◆ **Gespeicherte Daten**:
==*==

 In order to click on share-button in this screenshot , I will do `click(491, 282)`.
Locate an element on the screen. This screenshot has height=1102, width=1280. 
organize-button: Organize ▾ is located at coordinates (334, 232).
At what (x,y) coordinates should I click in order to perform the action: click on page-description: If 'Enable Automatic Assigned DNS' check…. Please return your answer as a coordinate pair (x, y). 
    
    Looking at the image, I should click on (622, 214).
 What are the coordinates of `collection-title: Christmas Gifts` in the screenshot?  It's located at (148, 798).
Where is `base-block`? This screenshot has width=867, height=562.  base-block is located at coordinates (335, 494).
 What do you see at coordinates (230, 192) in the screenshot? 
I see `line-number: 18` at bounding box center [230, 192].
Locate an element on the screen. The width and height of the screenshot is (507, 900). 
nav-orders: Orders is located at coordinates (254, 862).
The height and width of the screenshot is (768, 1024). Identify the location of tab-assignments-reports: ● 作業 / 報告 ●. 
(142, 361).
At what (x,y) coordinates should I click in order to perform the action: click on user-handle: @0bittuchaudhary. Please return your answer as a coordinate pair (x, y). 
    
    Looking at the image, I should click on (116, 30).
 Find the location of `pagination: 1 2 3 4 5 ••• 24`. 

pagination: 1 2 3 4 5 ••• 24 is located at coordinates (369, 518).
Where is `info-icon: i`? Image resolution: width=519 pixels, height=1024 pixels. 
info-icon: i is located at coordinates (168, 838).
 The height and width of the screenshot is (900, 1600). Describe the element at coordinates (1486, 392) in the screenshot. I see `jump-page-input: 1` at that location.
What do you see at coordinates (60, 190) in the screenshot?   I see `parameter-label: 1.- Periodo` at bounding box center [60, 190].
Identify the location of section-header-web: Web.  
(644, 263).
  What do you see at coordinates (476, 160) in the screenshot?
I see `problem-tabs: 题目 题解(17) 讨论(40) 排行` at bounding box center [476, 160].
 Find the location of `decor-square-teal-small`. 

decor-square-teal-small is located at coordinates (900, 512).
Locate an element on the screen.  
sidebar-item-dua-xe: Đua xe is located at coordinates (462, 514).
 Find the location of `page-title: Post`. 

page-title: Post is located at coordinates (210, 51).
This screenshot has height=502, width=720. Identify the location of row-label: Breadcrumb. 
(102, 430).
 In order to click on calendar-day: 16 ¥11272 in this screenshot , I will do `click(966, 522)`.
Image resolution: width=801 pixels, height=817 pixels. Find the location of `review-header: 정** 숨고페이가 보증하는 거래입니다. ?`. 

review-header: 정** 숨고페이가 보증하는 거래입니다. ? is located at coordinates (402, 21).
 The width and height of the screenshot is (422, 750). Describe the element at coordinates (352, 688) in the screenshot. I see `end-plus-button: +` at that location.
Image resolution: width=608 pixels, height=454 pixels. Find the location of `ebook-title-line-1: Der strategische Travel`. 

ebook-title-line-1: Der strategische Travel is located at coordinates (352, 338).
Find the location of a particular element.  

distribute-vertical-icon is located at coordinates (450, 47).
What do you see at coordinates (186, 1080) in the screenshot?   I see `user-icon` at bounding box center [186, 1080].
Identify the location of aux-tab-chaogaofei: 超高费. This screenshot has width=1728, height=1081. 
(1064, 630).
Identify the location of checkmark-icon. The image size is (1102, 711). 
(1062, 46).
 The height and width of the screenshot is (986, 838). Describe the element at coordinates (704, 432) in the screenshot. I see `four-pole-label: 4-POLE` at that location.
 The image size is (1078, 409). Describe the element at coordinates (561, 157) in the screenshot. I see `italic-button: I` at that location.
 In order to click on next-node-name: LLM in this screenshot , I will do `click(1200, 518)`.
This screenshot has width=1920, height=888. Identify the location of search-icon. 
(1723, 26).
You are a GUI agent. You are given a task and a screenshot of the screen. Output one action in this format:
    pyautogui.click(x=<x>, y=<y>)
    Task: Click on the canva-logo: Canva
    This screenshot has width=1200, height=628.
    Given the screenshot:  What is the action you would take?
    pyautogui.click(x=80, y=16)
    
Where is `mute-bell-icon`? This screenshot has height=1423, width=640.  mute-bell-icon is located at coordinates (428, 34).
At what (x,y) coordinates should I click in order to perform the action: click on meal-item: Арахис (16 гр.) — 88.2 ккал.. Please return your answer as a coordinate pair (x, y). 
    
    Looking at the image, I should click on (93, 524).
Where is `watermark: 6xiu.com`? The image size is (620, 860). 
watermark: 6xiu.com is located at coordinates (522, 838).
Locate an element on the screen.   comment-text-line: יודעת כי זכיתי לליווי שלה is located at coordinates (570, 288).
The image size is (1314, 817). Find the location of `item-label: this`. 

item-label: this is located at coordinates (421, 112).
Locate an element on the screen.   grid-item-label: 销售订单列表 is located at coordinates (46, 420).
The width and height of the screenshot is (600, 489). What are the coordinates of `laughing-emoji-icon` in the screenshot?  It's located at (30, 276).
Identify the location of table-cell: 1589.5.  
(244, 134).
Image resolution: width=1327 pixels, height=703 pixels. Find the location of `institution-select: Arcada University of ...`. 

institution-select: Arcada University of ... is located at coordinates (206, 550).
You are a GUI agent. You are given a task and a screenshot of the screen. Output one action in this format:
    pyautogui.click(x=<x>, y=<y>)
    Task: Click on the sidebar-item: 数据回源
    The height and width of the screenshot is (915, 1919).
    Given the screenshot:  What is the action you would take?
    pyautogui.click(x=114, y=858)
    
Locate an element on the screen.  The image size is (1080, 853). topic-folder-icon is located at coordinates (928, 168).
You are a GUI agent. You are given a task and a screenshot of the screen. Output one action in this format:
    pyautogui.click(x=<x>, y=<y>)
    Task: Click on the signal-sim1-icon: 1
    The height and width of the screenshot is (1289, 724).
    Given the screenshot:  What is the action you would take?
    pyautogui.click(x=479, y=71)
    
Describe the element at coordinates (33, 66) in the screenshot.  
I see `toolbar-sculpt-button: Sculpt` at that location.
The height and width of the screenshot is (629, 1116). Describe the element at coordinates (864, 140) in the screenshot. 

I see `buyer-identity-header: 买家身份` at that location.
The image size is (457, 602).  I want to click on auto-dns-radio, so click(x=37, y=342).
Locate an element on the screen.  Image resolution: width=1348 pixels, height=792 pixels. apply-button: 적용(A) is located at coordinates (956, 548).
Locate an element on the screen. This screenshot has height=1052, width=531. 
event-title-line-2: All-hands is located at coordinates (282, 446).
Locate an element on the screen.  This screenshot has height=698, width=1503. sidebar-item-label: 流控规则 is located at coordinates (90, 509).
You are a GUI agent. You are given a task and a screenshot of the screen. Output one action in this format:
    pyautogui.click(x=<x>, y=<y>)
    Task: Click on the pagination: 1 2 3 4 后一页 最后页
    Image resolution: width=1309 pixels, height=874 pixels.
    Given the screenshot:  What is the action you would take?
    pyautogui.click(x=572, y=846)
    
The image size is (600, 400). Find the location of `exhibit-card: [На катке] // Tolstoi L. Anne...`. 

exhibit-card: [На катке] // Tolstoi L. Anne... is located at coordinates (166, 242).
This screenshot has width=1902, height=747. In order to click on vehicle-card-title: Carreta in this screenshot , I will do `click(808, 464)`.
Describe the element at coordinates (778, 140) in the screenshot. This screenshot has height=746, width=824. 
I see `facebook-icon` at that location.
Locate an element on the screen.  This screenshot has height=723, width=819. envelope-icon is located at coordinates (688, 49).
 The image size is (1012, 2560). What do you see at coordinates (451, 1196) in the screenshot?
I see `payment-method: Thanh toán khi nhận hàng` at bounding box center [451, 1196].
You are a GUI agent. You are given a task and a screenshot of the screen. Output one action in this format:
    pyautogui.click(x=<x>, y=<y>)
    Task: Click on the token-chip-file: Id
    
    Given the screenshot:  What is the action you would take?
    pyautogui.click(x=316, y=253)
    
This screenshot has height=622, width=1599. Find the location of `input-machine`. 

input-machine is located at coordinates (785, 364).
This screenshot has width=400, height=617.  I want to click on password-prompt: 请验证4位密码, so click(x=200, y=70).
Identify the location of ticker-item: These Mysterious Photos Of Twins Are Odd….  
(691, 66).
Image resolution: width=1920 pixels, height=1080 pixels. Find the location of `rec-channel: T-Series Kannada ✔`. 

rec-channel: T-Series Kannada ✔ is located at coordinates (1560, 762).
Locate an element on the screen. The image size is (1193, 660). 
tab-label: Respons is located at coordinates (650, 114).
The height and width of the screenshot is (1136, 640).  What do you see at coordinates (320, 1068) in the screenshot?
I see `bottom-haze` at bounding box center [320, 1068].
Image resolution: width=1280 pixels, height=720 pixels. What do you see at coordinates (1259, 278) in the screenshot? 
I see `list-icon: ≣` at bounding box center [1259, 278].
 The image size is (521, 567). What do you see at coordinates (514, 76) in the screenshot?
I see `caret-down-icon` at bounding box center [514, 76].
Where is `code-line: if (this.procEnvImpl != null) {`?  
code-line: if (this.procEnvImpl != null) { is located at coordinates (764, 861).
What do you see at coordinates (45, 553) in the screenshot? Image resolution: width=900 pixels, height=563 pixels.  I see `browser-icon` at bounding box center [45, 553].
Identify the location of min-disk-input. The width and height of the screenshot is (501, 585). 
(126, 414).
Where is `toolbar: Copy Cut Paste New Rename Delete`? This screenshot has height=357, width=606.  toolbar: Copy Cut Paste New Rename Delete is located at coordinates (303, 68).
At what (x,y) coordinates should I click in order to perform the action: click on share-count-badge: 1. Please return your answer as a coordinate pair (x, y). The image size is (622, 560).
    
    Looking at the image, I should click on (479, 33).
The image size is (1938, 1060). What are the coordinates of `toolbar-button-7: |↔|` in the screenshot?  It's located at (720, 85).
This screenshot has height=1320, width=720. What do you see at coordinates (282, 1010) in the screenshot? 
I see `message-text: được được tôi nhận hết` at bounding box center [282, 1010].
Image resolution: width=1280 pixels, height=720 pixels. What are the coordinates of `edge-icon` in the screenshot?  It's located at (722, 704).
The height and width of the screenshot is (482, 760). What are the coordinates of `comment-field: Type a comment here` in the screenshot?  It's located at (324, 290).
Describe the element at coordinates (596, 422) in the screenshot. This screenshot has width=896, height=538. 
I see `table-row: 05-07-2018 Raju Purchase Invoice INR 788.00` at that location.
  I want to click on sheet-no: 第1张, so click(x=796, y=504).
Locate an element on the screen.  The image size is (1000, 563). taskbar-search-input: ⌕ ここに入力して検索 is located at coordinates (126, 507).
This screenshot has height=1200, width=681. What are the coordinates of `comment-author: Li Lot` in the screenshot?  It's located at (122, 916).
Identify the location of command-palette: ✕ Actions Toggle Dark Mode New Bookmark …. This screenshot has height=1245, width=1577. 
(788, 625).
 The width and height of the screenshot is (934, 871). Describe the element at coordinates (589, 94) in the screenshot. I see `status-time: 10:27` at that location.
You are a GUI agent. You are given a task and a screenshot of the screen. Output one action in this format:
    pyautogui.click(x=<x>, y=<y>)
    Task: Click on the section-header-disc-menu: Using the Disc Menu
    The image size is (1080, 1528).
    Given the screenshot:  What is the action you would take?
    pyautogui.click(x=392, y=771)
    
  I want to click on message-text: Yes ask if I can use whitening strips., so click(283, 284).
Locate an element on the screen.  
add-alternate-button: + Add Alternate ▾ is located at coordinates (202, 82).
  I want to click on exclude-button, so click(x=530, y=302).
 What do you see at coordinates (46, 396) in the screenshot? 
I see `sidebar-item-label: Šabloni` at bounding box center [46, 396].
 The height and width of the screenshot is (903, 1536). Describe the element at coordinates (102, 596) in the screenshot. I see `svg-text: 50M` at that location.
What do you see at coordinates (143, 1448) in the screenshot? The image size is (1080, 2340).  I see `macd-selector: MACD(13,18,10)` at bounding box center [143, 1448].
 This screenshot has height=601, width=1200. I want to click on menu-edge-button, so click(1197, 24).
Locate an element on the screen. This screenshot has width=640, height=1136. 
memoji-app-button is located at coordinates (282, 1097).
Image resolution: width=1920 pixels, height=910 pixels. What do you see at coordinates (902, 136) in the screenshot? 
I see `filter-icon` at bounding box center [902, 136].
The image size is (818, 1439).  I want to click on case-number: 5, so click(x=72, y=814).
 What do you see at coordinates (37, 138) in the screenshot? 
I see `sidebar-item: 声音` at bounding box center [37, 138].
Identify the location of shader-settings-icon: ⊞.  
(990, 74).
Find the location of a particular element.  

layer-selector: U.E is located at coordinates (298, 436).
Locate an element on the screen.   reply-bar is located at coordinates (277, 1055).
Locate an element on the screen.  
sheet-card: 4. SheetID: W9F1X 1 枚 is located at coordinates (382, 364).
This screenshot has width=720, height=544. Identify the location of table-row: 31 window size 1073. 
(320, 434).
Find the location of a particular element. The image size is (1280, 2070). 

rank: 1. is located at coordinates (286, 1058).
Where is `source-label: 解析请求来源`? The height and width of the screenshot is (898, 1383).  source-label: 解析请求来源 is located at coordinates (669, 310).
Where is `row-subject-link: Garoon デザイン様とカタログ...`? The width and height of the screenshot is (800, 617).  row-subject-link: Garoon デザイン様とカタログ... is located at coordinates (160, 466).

==*==

◆ **Zur Aufgabe**:
Gib die Zeilen von der Zeile mit „Identify the location of command-palette: ✕“ bis zur Zeile mit „The width and height of the screenshot is (934, 871).“ einschließlich unverändert wieder.

◆ **Lösung**:
Identify the location of command-palette: ✕ Actions Toggle Dark Mode New Bookmark …. This screenshot has height=1245, width=1577. 
(788, 625).
 The width and height of the screenshot is (934, 871). Describe the element at coordinates (589, 94) in the screenshot. I see `status-time: 10:27` at that location.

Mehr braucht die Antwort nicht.